L’agent de la PAF, selon des témoignages, aurait dans une colère noire, tiré plusieurs balles sur le commissaire intérimaire. Et alors que ce dernier gisait dans une mare de sang, l’agent s’est
tiré une balle dans la tête, dans un bureau situé non loin de l’endroit où l’altercation a eu lieu entre ces deux fonctionnaires de la PAF de Béjaïa.

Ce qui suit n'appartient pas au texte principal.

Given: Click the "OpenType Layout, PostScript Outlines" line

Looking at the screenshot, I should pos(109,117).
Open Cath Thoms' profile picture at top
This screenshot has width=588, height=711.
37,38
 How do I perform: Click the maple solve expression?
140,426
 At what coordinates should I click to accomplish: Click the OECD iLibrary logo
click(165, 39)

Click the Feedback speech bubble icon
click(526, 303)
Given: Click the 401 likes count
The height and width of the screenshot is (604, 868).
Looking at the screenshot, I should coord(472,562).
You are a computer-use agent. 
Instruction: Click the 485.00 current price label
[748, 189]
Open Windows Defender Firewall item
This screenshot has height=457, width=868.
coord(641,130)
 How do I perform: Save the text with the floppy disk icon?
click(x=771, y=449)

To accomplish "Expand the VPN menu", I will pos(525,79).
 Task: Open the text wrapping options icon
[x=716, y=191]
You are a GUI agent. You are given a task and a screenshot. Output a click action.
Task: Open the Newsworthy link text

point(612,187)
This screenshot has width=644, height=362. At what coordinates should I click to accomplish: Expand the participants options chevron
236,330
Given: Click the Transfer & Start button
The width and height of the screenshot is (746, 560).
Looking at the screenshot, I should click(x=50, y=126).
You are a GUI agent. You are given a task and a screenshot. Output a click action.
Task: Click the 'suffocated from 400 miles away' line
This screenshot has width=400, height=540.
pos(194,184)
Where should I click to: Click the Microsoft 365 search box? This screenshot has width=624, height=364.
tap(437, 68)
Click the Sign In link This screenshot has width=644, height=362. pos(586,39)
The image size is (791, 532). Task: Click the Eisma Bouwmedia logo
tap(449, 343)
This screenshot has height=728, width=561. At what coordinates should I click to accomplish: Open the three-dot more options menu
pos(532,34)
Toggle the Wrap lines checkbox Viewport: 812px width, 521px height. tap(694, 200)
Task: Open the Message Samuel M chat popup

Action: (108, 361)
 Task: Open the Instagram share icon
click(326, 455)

Atteint de plusieurs balles au corps, le commissaire a été évacué d’urgence vers l’hôpital Khelil-Amrane où son état est jugé critique. Alertés, les services de sécurité ont immédiatement ouvert
une enquête pour déterminer les causes de ce drame qui a ébranlé, encore une fois après l’assassinat, il y a quelque jours, d’un bijoutier en plein centre-ville, la quiétude des habitants de la
capitale des Hammadites.
L’agent qui a tiré s’est aussitôt donné la mort.
La direction de sûreté de wilaya de Béjaïa a ouvert une enquête pour déterminer les causes et les circonstances de ce drame.